RAADS-R requires distinguishing whether behavior existed before age 16. The interview does not systematically collect childhood history. The paper acknowledges that the model constructs a plausible developmental narrative from indirect cues. Coherence is not evidence that the true history was recovered; it is an unobserved inference that could become false biography in a clinical context. Matching a response category does not validate the generated narrative or its causal explanation.
Data and code are unavailable. Withholding interviews is reasonable because they are sensitive, but it prevents verification of transcription, translation, reverse scoring, missing responses, parsing, percentile construction, random baseline, table errors, and analyses. No de-identified item-level outputs, sufficient statistics, scripts, environment, complete prompts with test items, model IDs, or API logs are deposited. Availability “on reasonable request” is not an auditable reproduction.

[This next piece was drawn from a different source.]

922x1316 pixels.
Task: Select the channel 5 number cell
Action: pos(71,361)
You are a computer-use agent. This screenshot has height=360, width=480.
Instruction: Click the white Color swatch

The sample is small, young, Italian, voluntary, mostly female, and convenience-based. The paper does not report how many participants had a confirmed diagnosis, which diagnosis, by whom, or the composition of the high group, comorbidities, medication, and education. The title's reference to neurodivergent adult profiles therefore exceeds what is directly established: the study predicts neurodivergence-related self-report patterns in a mixed sample, not clinically validated ADHD, autism, or CDS profiles.
The interview and instruments were administered in Italian, but versions, validation studies, cultural equivalence, licensing, and exact scoring rules are not identified. RAADS-R has 16 normative items requiring reverse scoring; the PDF shows numeric response categories in the prompt but not the reversal code. AQ asks for four responses and then applies the original binary scoring; the exact pipeline is also unavailable. Paired MAE is invariant if both sides are reversed, but sums, percentiles, and intensity assignment depend on correct scoring.

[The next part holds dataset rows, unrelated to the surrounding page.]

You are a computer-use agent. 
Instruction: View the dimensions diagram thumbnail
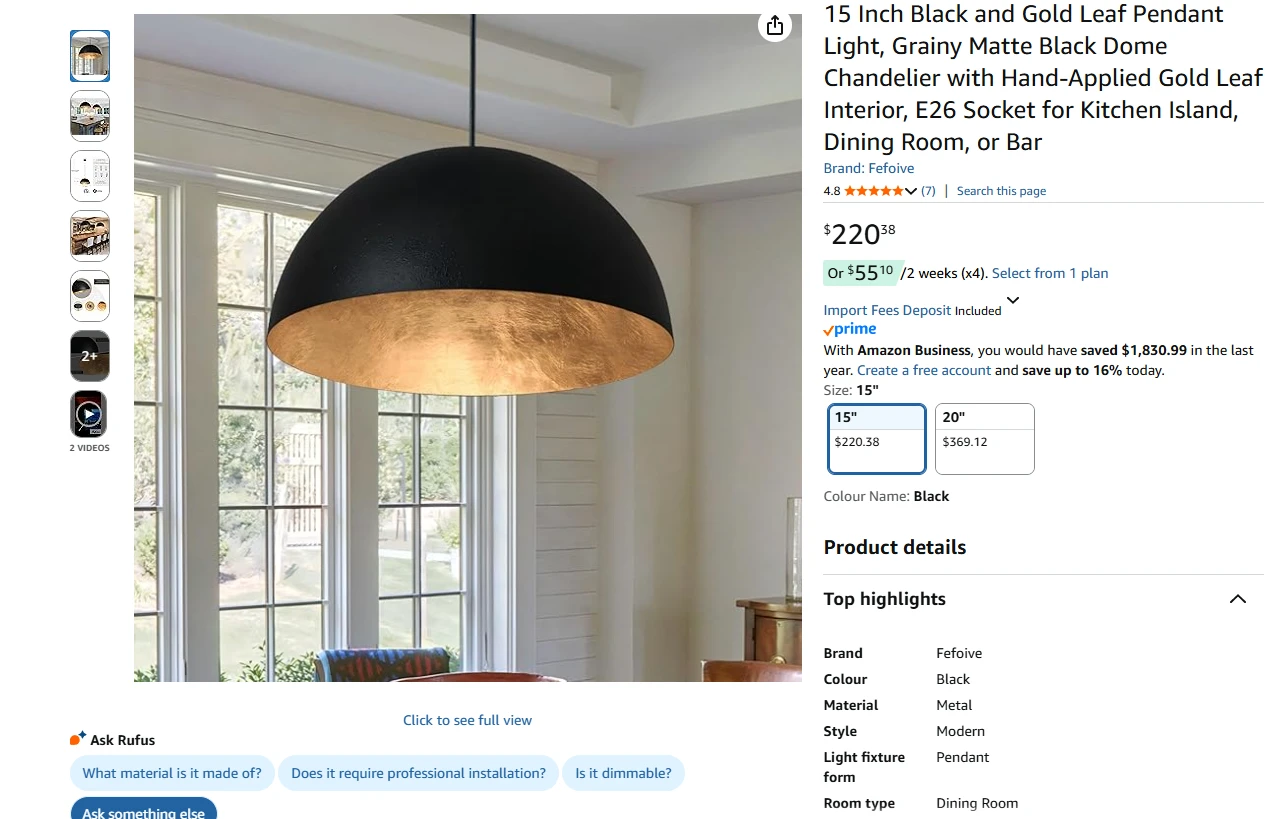(89, 176)
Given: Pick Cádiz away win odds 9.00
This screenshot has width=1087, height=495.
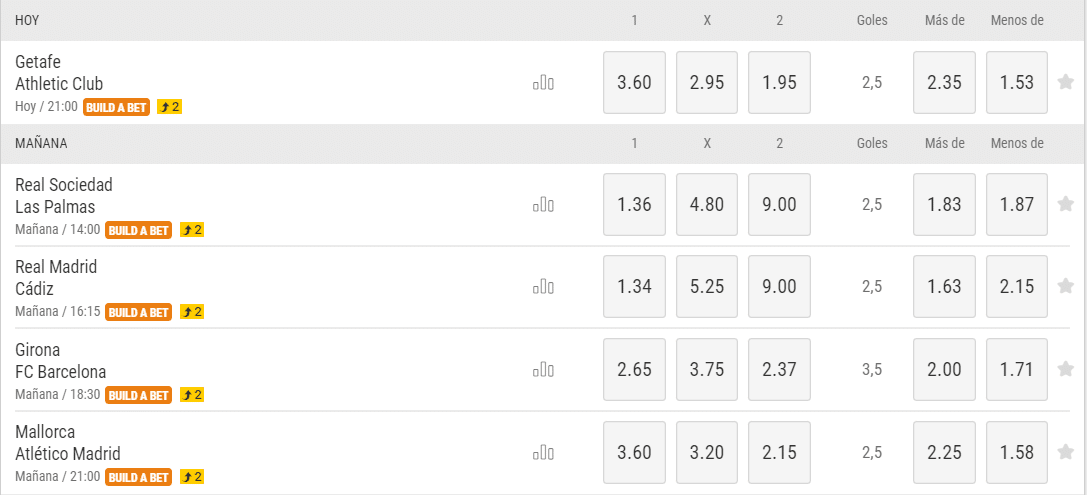Looking at the screenshot, I should pyautogui.click(x=779, y=287).
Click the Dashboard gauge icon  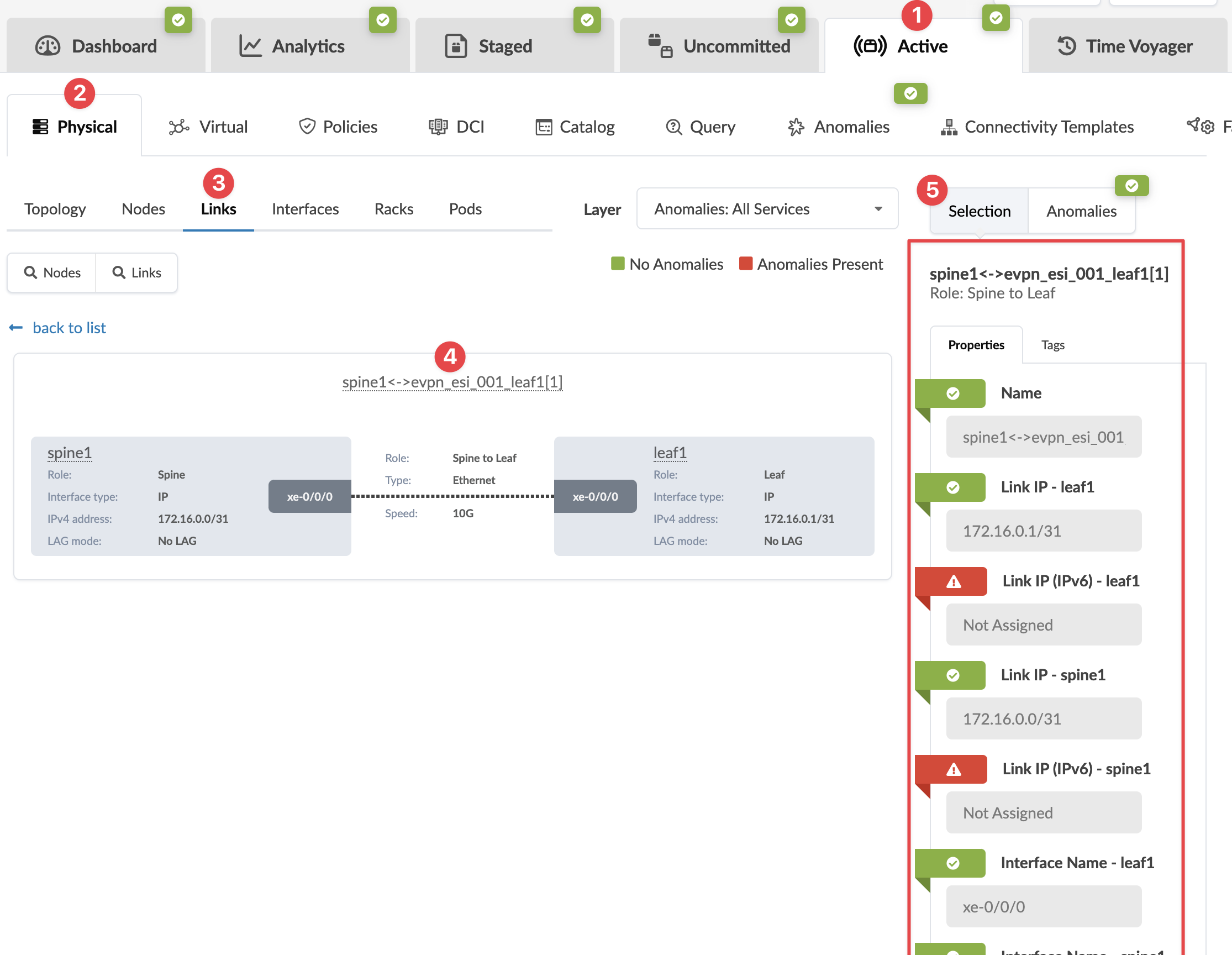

For data protection, the paper says records were anonymized with a code made from three letters of the first name and three from the surname. This is identifier-derived pseudonymization, not irreversible anonymization, especially in a local sample of 26. The system collected age, sex, education, nationality, diagnosis, and sensitive free text and emailed results, interviews, and consent forms to a dedicated address. The supplement says the platform collected or stored no personally identifiable information, which is in tension with the main method. No ethics committee, approval or exemption number, legal basis, encryption, retention, access controls, or re-identification assessment is reported; informed consent and non-diagnostic use are stated.

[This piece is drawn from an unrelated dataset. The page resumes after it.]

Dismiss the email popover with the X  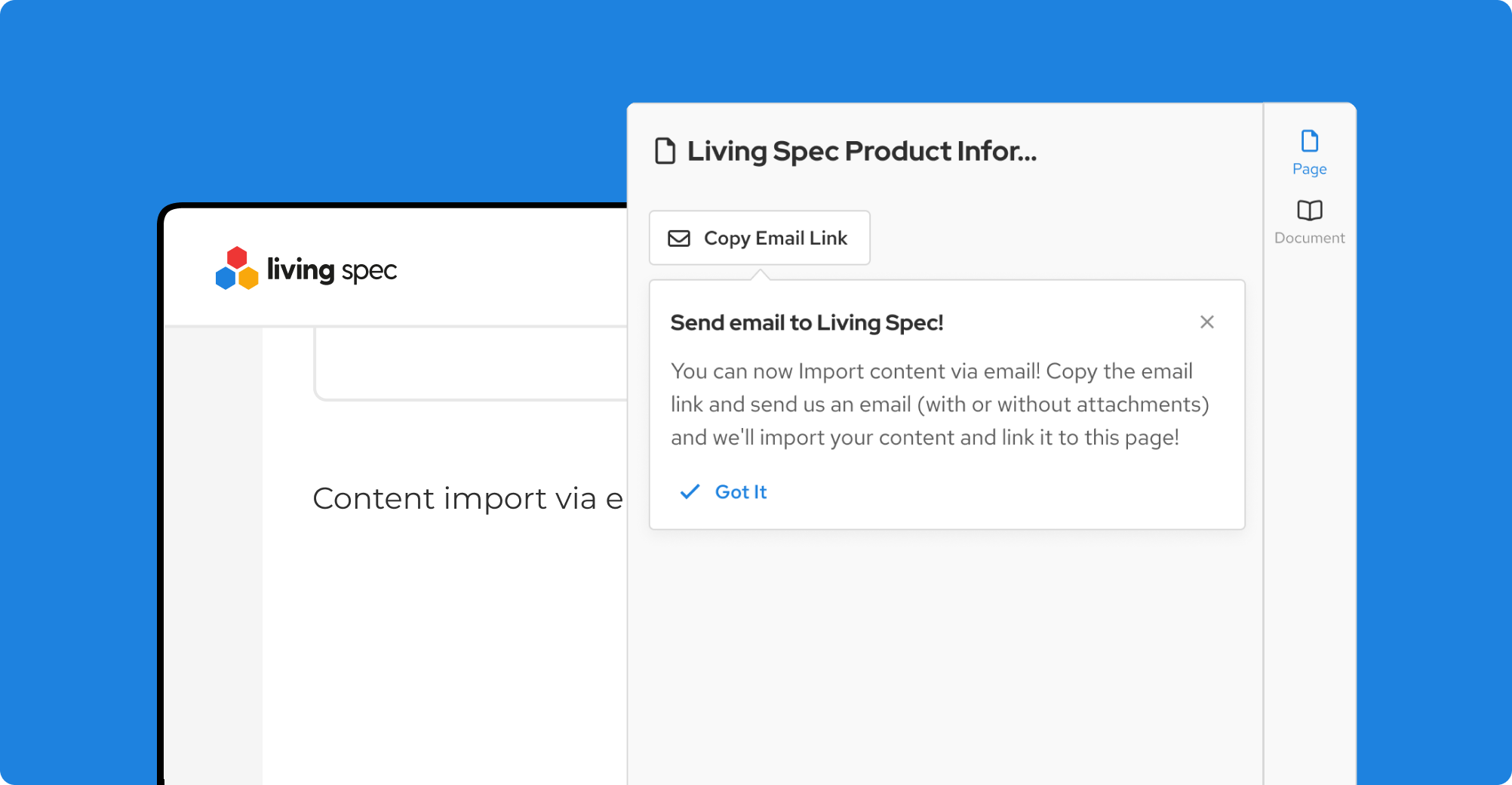(1206, 322)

The defensible contribution is a pilot cross-format prediction study: symptom-rich interviews allow two LLMs to approximate self-report answers better than uniform choice, with GPT-4o slightly better on aggregate normalized MAE and two-run exact stability of 77–87%. This is a useful signal for designing a stronger benchmark. It does not establish identity reconstruction, simulation of neurodivergent cognition, clinical validity, architectural superiority, absence of stereotypes, or suitability as a substitute for human participants. Claims about “synthetic participants” require larger data, paired controls, nontrivial baselines, reproducible scoring, diagnostic evaluation, and explicit ethical governance.